Collected data:
********************
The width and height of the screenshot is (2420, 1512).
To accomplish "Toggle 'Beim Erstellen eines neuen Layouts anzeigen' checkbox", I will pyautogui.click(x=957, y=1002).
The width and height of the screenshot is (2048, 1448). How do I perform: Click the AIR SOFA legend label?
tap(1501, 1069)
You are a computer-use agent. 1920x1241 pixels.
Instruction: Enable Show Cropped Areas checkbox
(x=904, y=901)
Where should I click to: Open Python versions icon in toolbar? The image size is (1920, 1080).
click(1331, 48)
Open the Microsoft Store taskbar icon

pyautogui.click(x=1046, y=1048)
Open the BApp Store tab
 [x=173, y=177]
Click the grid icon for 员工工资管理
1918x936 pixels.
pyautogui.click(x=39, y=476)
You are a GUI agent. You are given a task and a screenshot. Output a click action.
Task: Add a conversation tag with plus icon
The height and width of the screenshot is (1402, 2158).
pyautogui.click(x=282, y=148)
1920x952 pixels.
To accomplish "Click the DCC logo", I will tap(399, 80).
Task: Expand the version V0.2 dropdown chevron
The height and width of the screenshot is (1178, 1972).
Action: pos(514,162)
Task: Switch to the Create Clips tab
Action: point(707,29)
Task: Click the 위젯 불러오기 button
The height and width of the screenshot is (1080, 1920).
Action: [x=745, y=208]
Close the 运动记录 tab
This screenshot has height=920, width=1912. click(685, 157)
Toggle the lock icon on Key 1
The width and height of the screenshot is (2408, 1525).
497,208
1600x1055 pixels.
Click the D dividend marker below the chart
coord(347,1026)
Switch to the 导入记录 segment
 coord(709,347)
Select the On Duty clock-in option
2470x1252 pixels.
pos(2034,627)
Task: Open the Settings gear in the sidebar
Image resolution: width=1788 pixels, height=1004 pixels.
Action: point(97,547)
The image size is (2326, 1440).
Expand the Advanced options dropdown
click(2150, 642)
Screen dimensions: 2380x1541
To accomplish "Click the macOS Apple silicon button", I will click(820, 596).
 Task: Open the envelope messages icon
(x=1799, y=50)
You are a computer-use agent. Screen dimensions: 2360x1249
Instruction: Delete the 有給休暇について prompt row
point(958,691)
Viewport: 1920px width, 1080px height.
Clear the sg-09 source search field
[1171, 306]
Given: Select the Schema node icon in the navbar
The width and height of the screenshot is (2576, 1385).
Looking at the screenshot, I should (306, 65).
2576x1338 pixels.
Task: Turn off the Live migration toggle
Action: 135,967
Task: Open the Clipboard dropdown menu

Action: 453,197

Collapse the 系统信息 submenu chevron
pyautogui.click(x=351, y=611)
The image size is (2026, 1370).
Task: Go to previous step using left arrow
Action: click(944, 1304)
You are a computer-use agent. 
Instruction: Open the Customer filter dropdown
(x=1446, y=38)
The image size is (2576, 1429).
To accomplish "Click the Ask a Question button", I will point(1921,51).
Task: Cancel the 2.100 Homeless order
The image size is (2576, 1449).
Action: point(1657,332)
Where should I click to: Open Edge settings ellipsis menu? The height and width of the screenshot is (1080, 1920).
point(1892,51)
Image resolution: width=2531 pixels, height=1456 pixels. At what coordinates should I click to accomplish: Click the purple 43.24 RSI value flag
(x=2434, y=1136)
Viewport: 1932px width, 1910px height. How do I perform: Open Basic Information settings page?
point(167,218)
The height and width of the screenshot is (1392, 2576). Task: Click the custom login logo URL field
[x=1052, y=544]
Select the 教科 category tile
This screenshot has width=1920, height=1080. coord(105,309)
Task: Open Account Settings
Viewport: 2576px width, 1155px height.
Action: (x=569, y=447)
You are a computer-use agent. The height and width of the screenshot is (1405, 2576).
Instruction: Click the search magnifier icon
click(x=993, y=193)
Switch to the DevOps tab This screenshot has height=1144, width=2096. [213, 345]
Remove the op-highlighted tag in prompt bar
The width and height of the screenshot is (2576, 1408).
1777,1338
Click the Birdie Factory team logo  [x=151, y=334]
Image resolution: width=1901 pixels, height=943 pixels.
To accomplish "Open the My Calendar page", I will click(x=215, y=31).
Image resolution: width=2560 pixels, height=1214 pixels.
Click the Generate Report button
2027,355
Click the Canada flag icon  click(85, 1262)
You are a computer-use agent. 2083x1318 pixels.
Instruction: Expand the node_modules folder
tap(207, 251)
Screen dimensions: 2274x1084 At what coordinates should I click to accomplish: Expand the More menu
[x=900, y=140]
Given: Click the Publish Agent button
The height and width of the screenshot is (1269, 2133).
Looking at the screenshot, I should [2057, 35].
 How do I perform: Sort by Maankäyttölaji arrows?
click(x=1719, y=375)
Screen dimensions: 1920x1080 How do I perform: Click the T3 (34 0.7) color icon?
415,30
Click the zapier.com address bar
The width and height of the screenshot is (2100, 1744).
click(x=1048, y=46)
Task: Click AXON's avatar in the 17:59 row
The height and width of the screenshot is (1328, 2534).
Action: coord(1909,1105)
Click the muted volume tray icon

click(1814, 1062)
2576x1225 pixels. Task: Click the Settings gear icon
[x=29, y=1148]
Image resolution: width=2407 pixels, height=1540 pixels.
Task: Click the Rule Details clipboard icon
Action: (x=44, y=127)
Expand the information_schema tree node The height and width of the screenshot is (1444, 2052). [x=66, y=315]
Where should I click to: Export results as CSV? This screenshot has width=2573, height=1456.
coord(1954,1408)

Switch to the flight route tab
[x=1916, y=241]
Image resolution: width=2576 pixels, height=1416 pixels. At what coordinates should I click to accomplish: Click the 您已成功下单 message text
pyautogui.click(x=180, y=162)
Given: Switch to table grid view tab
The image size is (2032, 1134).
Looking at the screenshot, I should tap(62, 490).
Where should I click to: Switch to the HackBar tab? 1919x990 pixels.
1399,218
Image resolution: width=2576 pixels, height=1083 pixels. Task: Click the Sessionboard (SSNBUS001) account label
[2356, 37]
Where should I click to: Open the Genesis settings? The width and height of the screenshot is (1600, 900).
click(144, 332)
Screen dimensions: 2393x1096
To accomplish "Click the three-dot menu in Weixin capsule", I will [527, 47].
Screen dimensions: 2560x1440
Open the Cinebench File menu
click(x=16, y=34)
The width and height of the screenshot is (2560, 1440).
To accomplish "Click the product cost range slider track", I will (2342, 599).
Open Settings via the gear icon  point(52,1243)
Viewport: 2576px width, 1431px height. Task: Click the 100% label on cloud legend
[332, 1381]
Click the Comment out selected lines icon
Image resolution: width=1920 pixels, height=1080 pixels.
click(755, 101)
********************
**ABOUT THIS TASK**
Gather and copy every line of the data in which the string "computer" is found.

**TASK ANSWER**
You are a computer-use agent. 1920x1241 pixels.
You are a computer-use agent. Screen dimensions: 2360x1249
You are a computer-use agent. 
You are a computer-use agent. The height and width of the screenshot is (1405, 2576).
You are a computer-use agent. 2083x1318 pixels.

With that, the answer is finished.